▶ **Task brief**:
Please copy the entries from the line with "Where should I" up to and including the line with "pos(688,603)", adding 64 to each number in the answer coordinates.

▶ **Input for this task**:
BEGIN
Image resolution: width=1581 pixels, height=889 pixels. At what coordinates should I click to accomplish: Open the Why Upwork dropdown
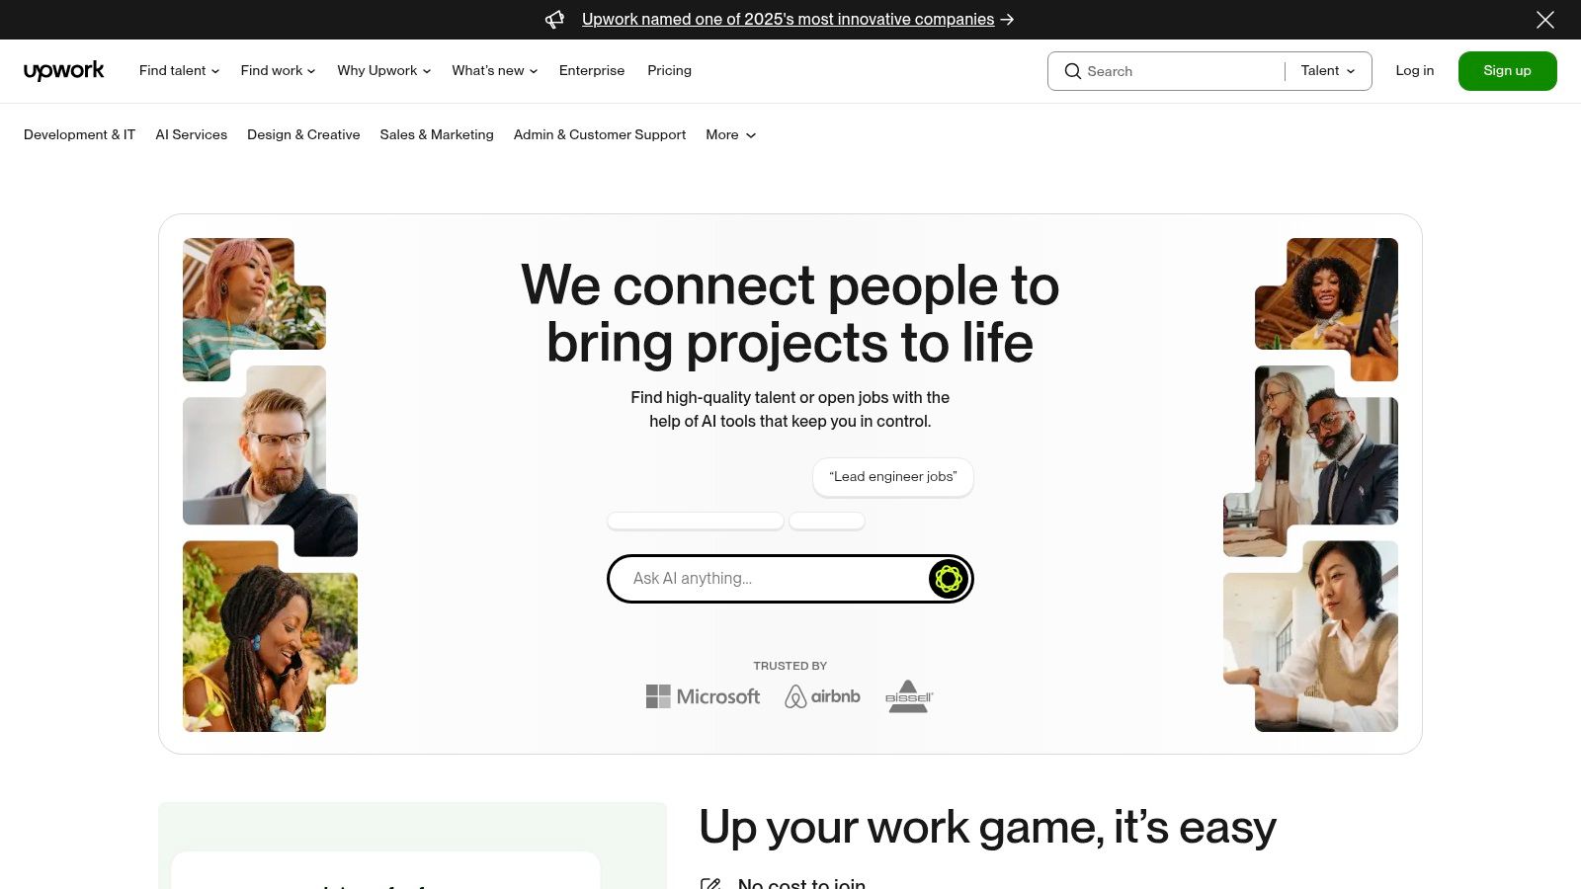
END
BEGIN
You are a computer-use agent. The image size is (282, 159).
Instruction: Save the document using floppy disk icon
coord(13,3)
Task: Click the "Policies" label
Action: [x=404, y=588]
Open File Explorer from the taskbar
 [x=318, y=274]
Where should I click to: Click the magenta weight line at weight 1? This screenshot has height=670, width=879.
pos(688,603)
END
▶ **Exercise answer**:
Where should I click to: Click the magenta weight line at weight 1? This screenshot has height=670, width=879.
pos(752,667)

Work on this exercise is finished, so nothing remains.